Gridlock ahead? Now, both House and Senate Republican and Democratic lawmakers will begin negotiations to reach a final bipartisan measure. Democrats on Capitol Hill are already expressing opposition to Senate Republicans’ proposal, especially as related to the unemployment benefits provisions. It remains to be seen whether a bipartisan agreement will be reached before Congress is set to recess on August 7.

“The Senate stimulus proposal is quite different from the House’s bill that was passed in May (the HEROES Act),” said Dorsey & Whitney attorney Troy Keller. “There are some overlaps in types of stimulus, such as unemployment benefits and individual stimulus payments, but they are far apart in the details. As a result, it will be an impressive accomplishment if the House, Senate and White House are able to agree on even components this week.”

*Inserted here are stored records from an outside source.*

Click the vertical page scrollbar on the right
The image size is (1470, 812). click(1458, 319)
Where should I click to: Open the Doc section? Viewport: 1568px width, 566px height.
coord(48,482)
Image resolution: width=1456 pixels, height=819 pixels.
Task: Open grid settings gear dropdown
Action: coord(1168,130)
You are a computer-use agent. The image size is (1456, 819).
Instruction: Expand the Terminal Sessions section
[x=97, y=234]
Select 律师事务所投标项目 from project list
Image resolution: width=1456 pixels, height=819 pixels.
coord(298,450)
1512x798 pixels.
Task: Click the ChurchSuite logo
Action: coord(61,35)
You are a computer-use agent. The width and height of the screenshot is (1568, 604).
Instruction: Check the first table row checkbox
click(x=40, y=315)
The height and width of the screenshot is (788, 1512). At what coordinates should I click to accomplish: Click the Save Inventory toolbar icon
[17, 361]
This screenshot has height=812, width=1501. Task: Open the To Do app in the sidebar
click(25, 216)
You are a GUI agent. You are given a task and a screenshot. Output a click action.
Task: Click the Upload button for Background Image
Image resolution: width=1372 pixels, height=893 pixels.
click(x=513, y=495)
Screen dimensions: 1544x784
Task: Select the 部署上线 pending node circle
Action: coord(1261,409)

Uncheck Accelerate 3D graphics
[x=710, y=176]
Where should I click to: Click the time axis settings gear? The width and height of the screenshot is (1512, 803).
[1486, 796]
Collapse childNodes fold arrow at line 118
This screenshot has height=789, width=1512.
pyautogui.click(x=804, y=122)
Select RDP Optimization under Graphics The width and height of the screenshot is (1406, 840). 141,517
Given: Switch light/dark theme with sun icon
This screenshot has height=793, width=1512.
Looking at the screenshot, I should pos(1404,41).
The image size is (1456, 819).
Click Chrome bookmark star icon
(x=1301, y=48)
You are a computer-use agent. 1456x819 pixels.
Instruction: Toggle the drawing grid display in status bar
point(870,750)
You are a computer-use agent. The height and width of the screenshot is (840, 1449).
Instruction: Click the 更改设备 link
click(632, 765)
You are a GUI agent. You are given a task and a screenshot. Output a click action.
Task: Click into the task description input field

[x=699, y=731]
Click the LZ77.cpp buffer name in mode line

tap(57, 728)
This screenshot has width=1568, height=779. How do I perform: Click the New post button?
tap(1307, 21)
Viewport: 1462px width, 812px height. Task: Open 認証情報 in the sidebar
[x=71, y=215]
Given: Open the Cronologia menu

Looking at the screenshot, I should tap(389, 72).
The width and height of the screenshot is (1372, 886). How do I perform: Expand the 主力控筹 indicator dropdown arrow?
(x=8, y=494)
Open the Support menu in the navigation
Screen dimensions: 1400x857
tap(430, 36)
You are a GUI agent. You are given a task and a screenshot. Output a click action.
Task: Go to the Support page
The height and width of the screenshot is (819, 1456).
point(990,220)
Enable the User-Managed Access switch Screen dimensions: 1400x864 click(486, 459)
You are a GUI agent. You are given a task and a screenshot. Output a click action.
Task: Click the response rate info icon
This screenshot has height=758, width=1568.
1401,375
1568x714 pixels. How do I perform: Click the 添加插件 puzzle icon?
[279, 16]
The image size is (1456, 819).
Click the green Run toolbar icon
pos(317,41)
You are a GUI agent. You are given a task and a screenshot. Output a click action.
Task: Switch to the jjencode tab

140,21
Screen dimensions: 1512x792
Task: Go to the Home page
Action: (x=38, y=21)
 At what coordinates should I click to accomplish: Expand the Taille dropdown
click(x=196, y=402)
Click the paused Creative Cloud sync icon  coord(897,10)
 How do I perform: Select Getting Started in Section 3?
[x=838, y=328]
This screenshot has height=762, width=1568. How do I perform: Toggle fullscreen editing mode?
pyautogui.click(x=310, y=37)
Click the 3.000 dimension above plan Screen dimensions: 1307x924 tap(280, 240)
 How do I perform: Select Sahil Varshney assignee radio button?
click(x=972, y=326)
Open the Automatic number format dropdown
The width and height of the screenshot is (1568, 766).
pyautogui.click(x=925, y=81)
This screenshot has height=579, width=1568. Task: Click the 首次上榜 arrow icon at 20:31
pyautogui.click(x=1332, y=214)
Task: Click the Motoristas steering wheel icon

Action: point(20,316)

“A major source of gridlock will be the liability protections proposed by the Senate,” according to Keller. “Senate majority leader Mitch McConnell has been firm that the stimulus package needs to include protection for businesses, schools, healthcare providers and others from COVID-related lawsuits. Several states have already adopted laws providing COVID civil liability immunity—and others have been evaluating measures—but plaintiffs in many situations can simply bring claims under federal law or move a lawsuit to another state. The Senate proposal would blanket the U.S. with immunity from a wide variety of COVID-related lawsuits, with relatively narrow exceptions. The Senate’s proposal has the support of business groups across the country, but it is a controversial one with the other side.”